Carbonizzato in A24: il caso viene riaperto con una super perizia

I giudici d’appello accolgono il ricorso della Procura dopo l’assoluzione dei tre imputati in primo grado
TERAMO. Nei giorni in cui la revoca della concessione autostradale al gruppo Toto scandisce il quotidiano, è un pronunciamento della Corte d’appello a riportare indietro il pendolo della cronaca sulla questione sicurezza dell’A24. Con i tempi lunghi dei procedimenti giudiziari.
I giudici di secondo grado (collegio presieduto da Armanda Servino) hanno accolto il ricorso della Procura teramana e riaperto il caso del camionista napoletano 45enne che dieci anni fa (era il maggio del 2012) morì carbonizzato mentre era alla guida di un Tir che si ribaltò e prese fuoco nel tratto teramano dell’A24, all’ingresso della galleria di Colledara.
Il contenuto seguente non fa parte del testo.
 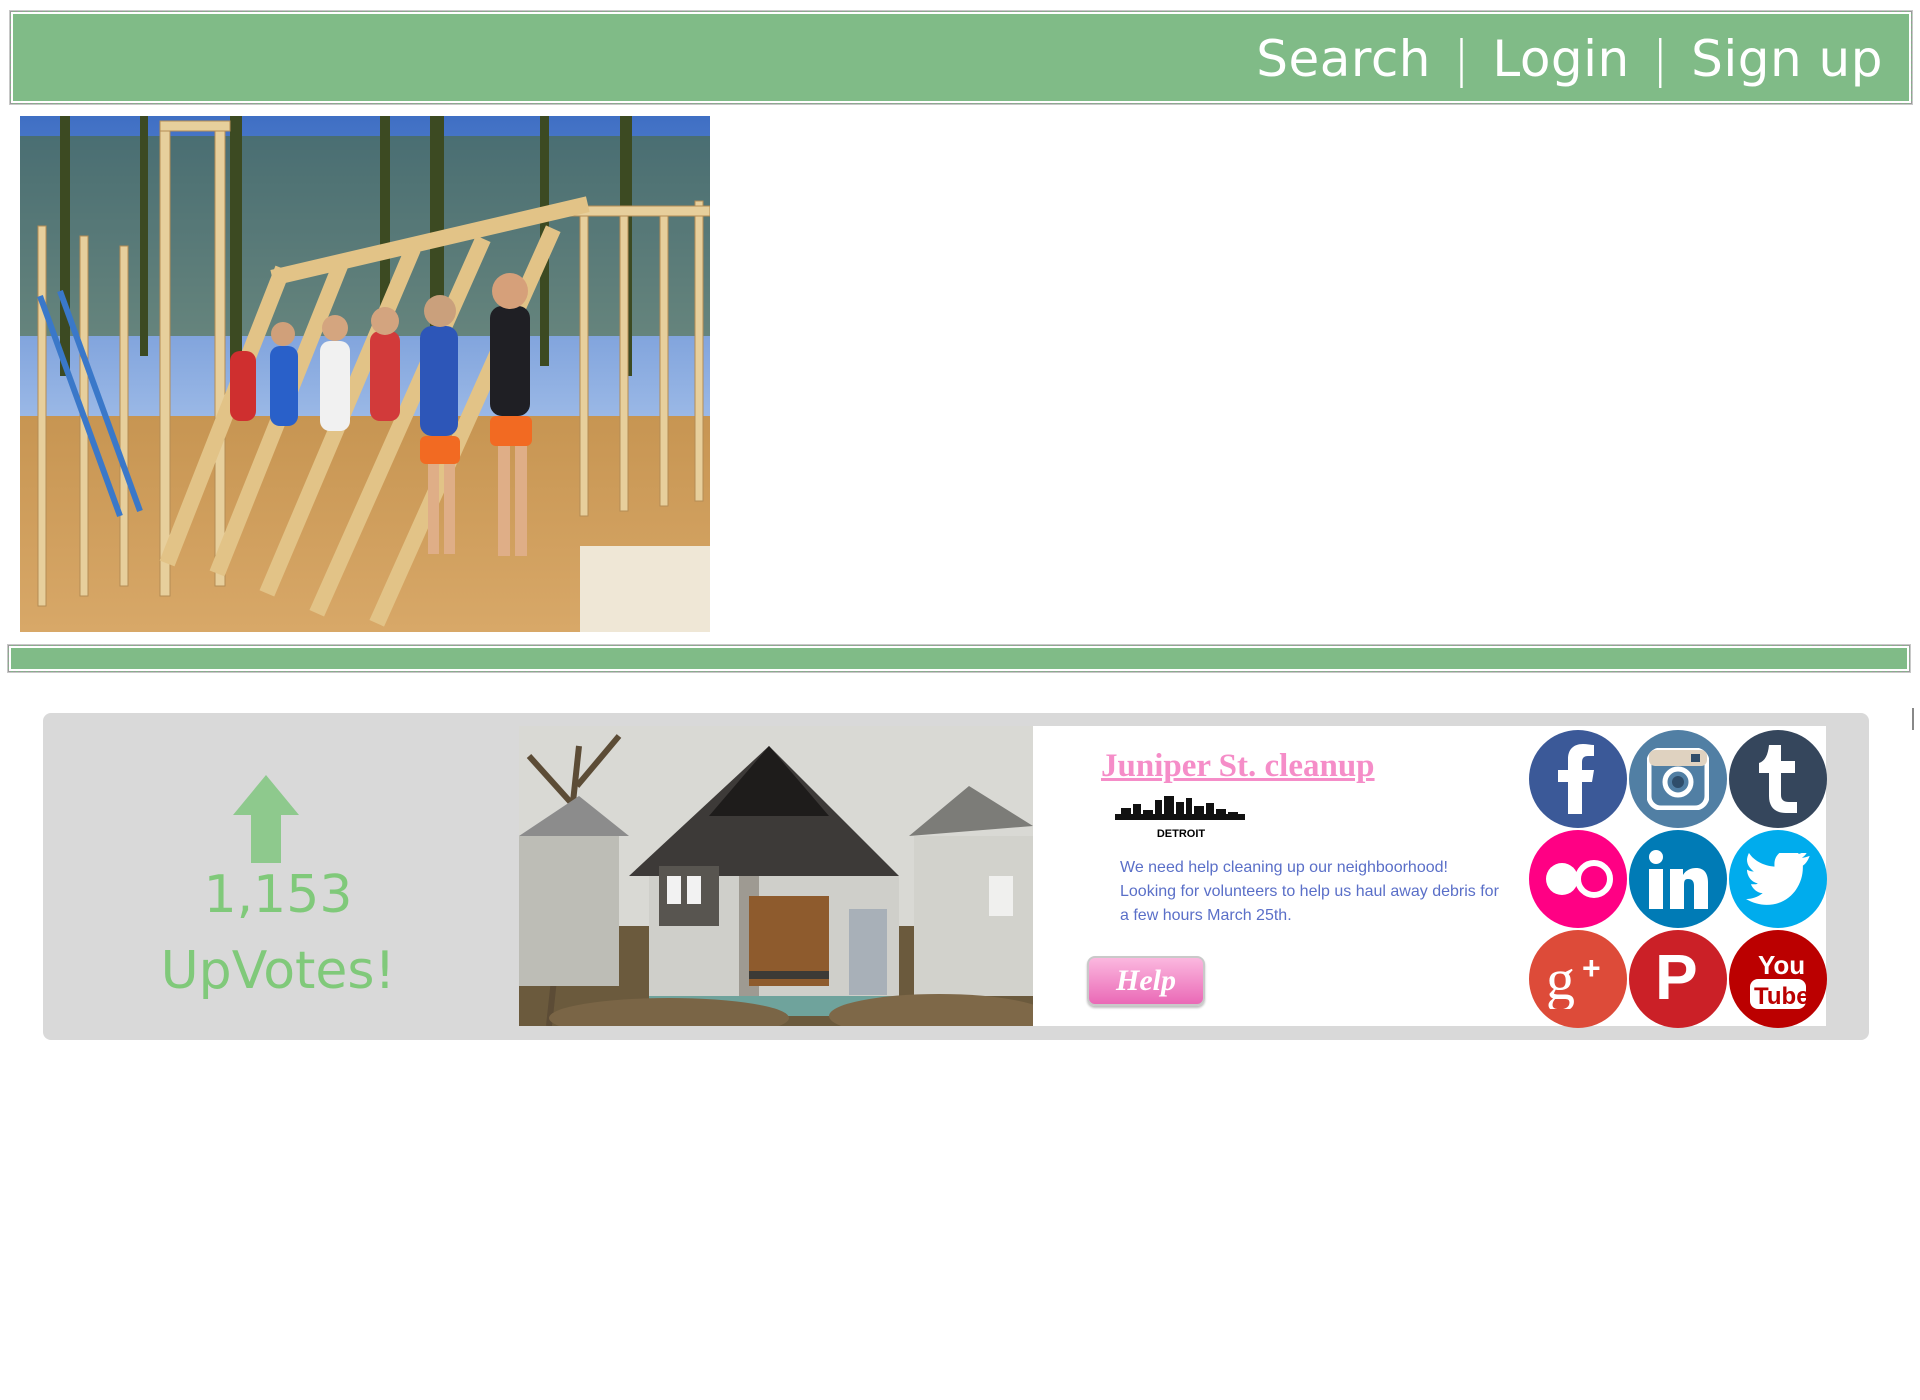 What do you see at coordinates (1578, 779) in the screenshot?
I see `facebook-icon` at bounding box center [1578, 779].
I magistrati aquilani hanno disposto una super perizia per ricostruire la dinamica di quel drammatico incidente e stabilire se ci fossero state tutte le adeguate misure di sicurezza. Come perito è stato nominato l’ingegnere Gianluca Ciofani di Pescara e il conferimento dell’incarico avverrà il 30 settembre.
La Procura teramana (il pm titolare del fascicolo è Enrica Medori) aveva fatto ricorso in Appello per impugnare la sentenza di assoluzione pronunciata nel 2018 dal tribunale di Teramo al termine del processo per la morte del camionista Giovanni Di Natale. L’allora giudice monocratico Franco Tetto aveva assolto i tre imputati: Alessandro Di Matteo, all’epoca dei fatti legale rappresentante della ditta per cui lavorava l’uomo; Giovanni Senatore, all’epoca dei fatti responsabile della Motorizzazione civile di Napoli che il 12 maggio del 2012, pochi giorni prima dell’incidente, aveva effettuato la revisione dell’autocisterna e Igino Lai, all’epoca dei fatti direttore generale della Strada dei Parchi, finito a processo nella sua veste di funzionario responsabile della manutenzione e della predisposizione degli interventi di messa in sicurezza sul tratto autostradale in cui si verificò l’incidente.
I primi due furono assolti con la formula del fatto non sussiste, mentre il terzo perchè il fatto non costituisce reato. I familiari della vittima si erano costituiti parte civile, insieme all’associazione Vittime della strada, rappresentati dall’avvocato Gianni Falconi.
Di Natale morì carbonizzato nell’incidente, con il Tir che si ribaltò prendendo fuoco. Secondo la consulenza fatta fare all’epoca dalla Procura sul mezzo i freni del Tir non funzionavano adeguatamente e questo nonostante avessero superato la revisione fatta appena pochi giorni prima.
Inoltre, sempre secondo l’accusa della Procura, su quel tratto di autostrada non ci sarebbero state le adeguate misure di sicurezza. Così, a questo proposito, venne ricostruito nel capo d’imputazione: «Non sarebbero state predisposte rampe di arresto idonee a creare vie di fuga o di emergenza per i veicoli in difficoltà; rampe che avrebbero consentito al Di Natale di trovare riparo in esse così da evitare che il complesso veicolare da lui condotto una volta fuori controllo costituisse pericolo per la sua e l’altrui incolumità».